The effect of age on the pharmacokinetics of emicizumab was assessed in a population pharmacokinetic analysis which included thirteen subjects aged 65 years and older (no subjects were older than 77 years of age). Relative bioavailability decreased with older age, but no clinically important differences were observed in the pharmacokinetics of emicizumab between subjects <65 years and subjects ≥65 years.

Race

Population pharmacokinetics analyses in patients with haemophilia A showed that race did not affect the pharmacokinetics of emicizumab. No dose adjustment is required for this demographic factor.

Renal impairment

No dedicated studies of the effect of renal impairment on the pharmacokinetics of emicizumab have been conducted.

Most of the patients with hemophilia A in the population pharmacokinetic analysis had normal renal function (N=332; creatinine clearance [CLcr] ≥90 mL/min) or mild renal impairment (N=27; CLcr of 60-89 mL/min). Mild renal impairment did not affect the pharmacokinetics of emicizumab. There are limited data available on the use of Hemlibra in patients with moderate renal impairment (only 2 patients with CLcr of 30-59 mL/min) and no data in patients with severe renal impairment. The impact of moderate and severe renal impairment on the pharmacokinetics of emicizumab cannot be concluded.

Emicizumab is a monoclonal antibody and is cleared via catabolism rather than renal excretion and a change in dose is not expected to be required for patients with renal impairment.

Hepatic impairment

No dedicated studies on the effect of hepatic impairment on the pharmacokinetics of emicizumab have been conducted. Most of the patients with haemophilia A in the population pharmacokinetic analysis had normal hepatic function (bilirubin and AST ≤ ULN, N=300) or mild hepatic impairment (bilirubin ≤ ULN and AST > ULN or bilirubin from 1.0 to 1.5 × ULN and any AST, N=51). Only 6 patients had moderate hepatic impairment (1.5 × ULN < bilirubin ≤3 × ULN and any AST). Mild hepatic impairment did not affect the pharmacokinetics of emicizumab (see section 4.2). The safety and efficacy of emicizumab have not been specifically tested in patients with hepatic impairment. Patients with mild and moderate hepatic impairment were included in clinical trials. No data are available on the use of Hemlibra in patients with severe hepatic impairment.

Emicizumab is a monoclonal antibody and cleared via catabolism rather than hepatic metabolism and a change in dose is not expected to be required for patients with hepatic impairment.

Other special populations

Modelling shows that less frequent dosing in patients with hypoalbuminemia and low body weight for their age results in lower emicizumab exposures; simulations indicate that these patients would still benefit from clinically meaningful bleed control.
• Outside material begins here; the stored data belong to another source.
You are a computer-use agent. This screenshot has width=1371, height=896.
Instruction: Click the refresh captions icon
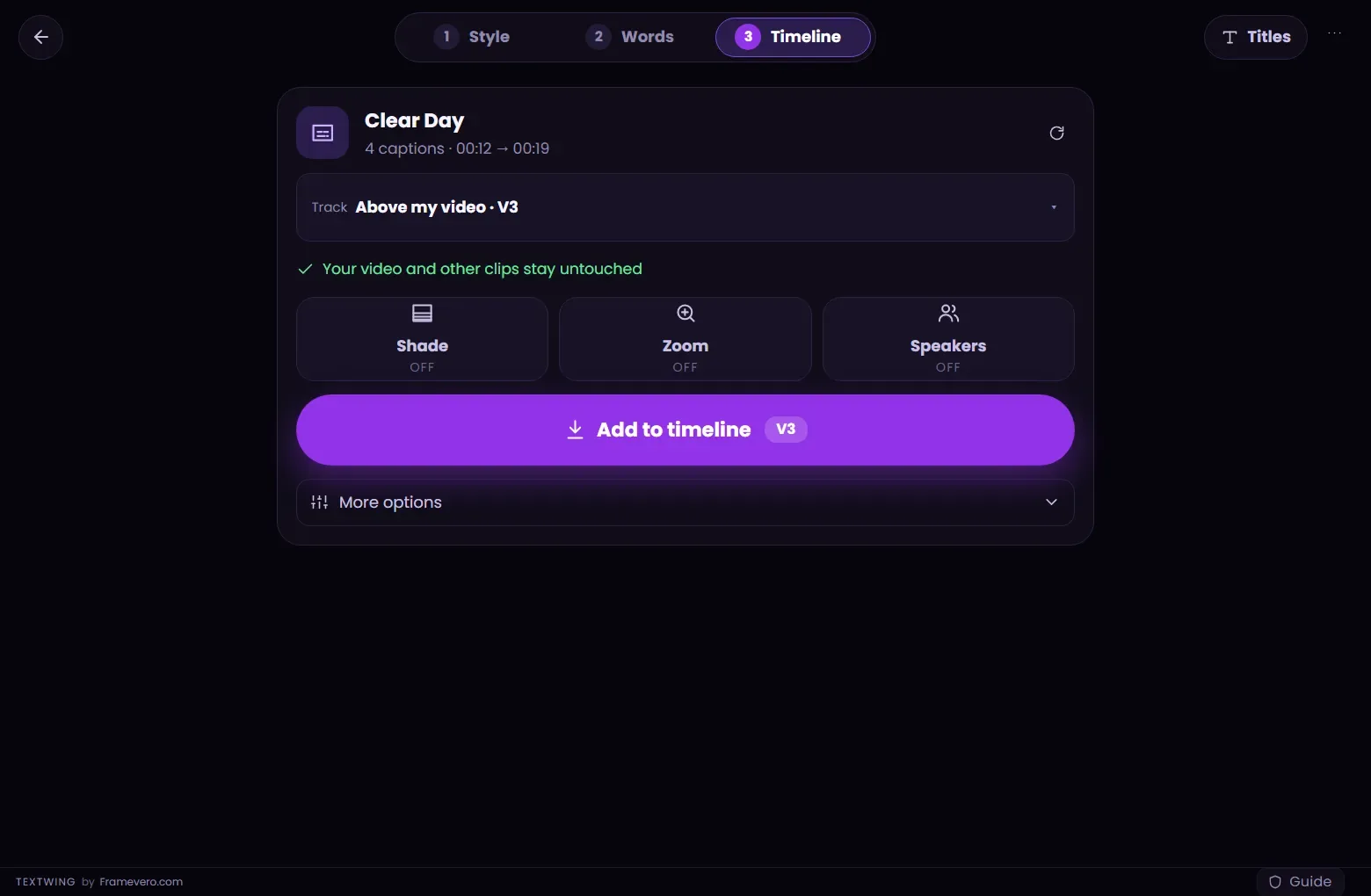coord(1056,133)
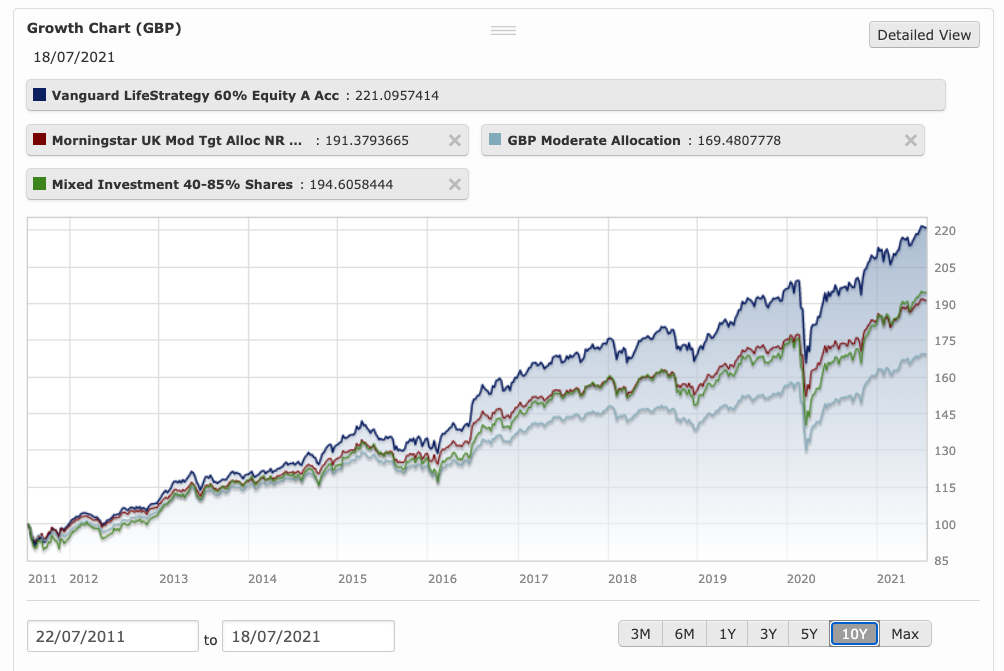Switch to the Max time range

point(904,633)
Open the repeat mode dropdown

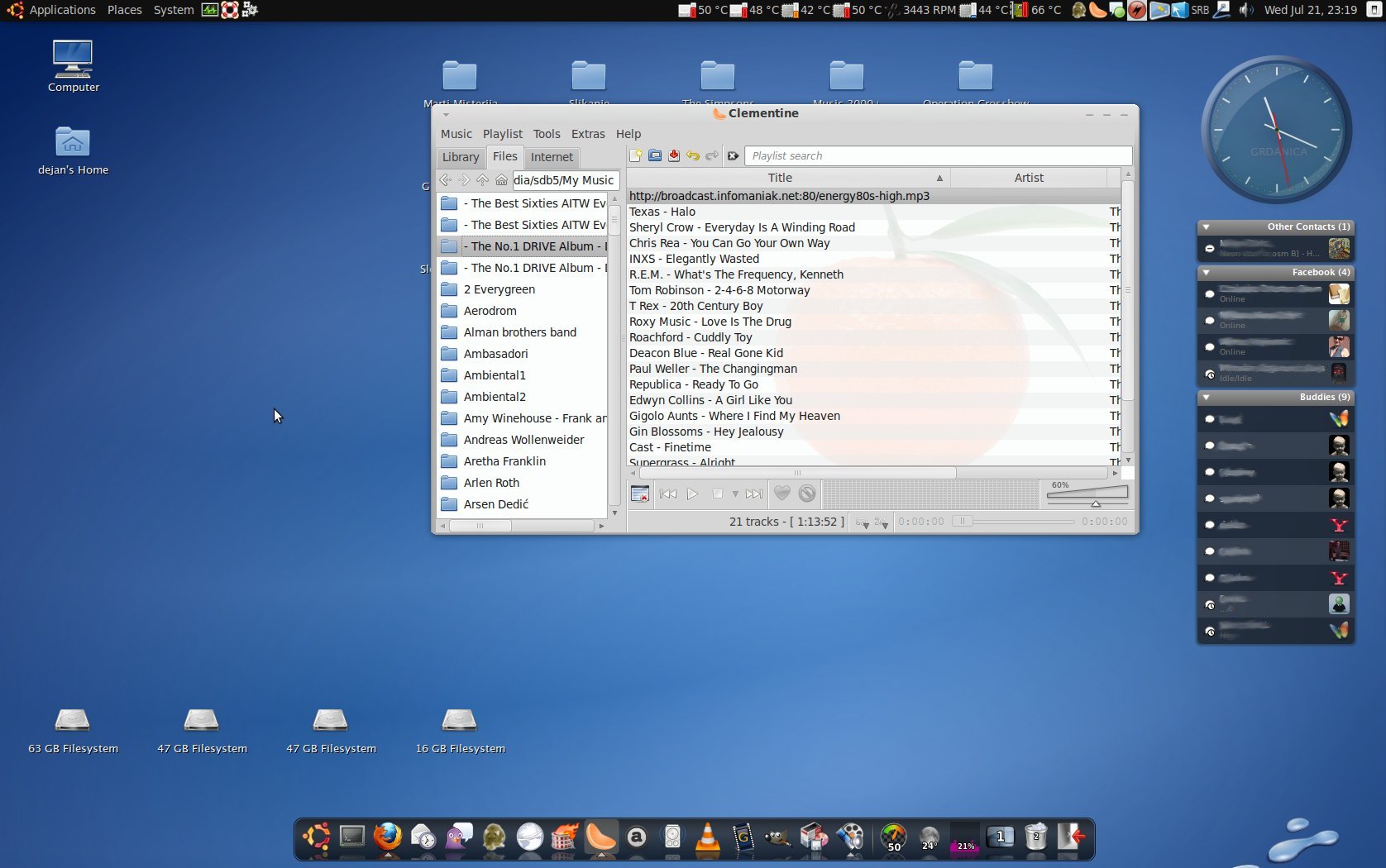pos(863,522)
No patients with such characteristics were enrolled in clinical trials.

Preclinical safety data

Preclinical data reveal no special hazards for humans based on studies of acute and repeated dose toxicity, including safety pharmacology endpoints and endpoints for reproductive toxicity.

Fertility

Emicizumab did not cause any changes in the reproductive organs of male or female cynomolgus monkeys up to the highest tested dose of 30 mg/kg/week (equivalent to 11 times the human exposure at the highest dose of 3 mg/kg/week, based on AUC).

Teratogenicity

No data are available with respect to potential side effects of emicizumab on embryo-foetal development.

Injection site reactions

Reversible hemorrhage, perivascular mononuclear cell infiltration, degeneration/necrosis of subcutis and swelling of endothelium in the subcutis was noted in animals after subcutaneous injection.